Stepping through the data clean up and classification build

1. Spam & Ham Data Prep

#One randomly selected SPAM & HAM dataset from https://spamassassin.apache.org/old/publiccorpus/
spamdata <- readtext::readtext("/Users/johnnyrodriguez/spamham/spam", encoding='UTF-8')
hamdata <- readtext::readtext("/Users/johnnyrodriguez/spamham/ham", encoding='UTF-8')

#Label spam records
spamdata <- spamdata %>% 
  add_column(label = "spam")

#Label ham records
hamdata <- hamdata %>% 
  add_column(label = "ham")

#Combines the spam & ham data into a single table
emails <- rbind(hamdata, spamdata)
glimpse(emails)
## Rows: 3,947
## Columns: 3
## $ doc_id <chr> "0001.ea7e79d3153e7469e7a9c3e0af6a357e", "0002.b3120c4bcbf3101e…
## $ text   <chr> "From exmh-workers-admin@redhat.com  Thu Aug 22 12:36:23 2002\n…
## $ label  <chr> "ham", "ham", "ham", "ham", "ham", "ham", "ham", "ham", "ham", …

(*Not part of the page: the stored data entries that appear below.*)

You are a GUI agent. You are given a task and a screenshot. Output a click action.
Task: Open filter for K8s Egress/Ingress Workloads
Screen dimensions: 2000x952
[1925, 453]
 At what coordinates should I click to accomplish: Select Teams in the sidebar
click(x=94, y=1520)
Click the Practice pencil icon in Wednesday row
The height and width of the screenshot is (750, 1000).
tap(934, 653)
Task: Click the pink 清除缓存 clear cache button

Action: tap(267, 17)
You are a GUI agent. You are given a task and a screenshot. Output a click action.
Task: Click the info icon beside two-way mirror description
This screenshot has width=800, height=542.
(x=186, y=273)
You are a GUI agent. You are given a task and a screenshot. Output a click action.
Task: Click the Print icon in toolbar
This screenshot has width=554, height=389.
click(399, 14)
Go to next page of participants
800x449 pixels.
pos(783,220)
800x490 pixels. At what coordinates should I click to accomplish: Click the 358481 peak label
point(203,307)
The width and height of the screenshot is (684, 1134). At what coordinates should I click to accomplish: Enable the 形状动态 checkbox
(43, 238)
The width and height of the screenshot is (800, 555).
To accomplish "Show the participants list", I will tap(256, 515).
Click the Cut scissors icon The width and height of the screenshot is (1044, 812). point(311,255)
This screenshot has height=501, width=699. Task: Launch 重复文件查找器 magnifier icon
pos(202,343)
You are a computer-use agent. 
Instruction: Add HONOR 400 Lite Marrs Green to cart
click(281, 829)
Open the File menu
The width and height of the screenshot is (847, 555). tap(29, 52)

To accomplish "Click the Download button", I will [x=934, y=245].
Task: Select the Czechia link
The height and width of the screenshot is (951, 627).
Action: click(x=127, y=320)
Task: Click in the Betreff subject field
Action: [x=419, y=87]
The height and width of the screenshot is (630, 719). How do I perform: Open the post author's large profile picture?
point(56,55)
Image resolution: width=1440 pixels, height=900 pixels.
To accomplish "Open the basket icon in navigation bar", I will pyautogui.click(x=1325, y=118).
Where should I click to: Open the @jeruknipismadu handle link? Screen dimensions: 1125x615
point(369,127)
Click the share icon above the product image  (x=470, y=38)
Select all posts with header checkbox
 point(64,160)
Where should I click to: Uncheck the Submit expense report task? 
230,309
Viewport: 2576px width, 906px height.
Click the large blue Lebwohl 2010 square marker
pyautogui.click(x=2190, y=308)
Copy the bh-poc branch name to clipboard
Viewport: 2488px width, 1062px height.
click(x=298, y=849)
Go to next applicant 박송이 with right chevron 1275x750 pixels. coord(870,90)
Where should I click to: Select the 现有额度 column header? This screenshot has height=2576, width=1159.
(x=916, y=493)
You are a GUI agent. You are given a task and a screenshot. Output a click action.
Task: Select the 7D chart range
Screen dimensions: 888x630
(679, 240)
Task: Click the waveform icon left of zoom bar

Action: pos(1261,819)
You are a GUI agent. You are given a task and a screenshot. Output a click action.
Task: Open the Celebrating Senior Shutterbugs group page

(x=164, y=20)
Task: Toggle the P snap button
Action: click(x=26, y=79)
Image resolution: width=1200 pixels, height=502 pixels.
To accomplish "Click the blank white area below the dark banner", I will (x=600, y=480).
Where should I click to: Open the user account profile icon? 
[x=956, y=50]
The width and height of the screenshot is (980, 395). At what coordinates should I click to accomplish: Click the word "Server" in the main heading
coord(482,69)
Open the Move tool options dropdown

2. Write and Read the Combined Spam & Ham data set

#For reproducibility, the email data was written to CSV and copied to github.  The CSV is reloaded for the analysis.
write.csv(emails, "emails.csv", row.names=FALSE)

#Read the CSV from github
emails <- read.csv("https://raw.githubusercontent.com/johnnydrodriguez/data607_project4/main/emails.csv", na.strings=c("","NA"))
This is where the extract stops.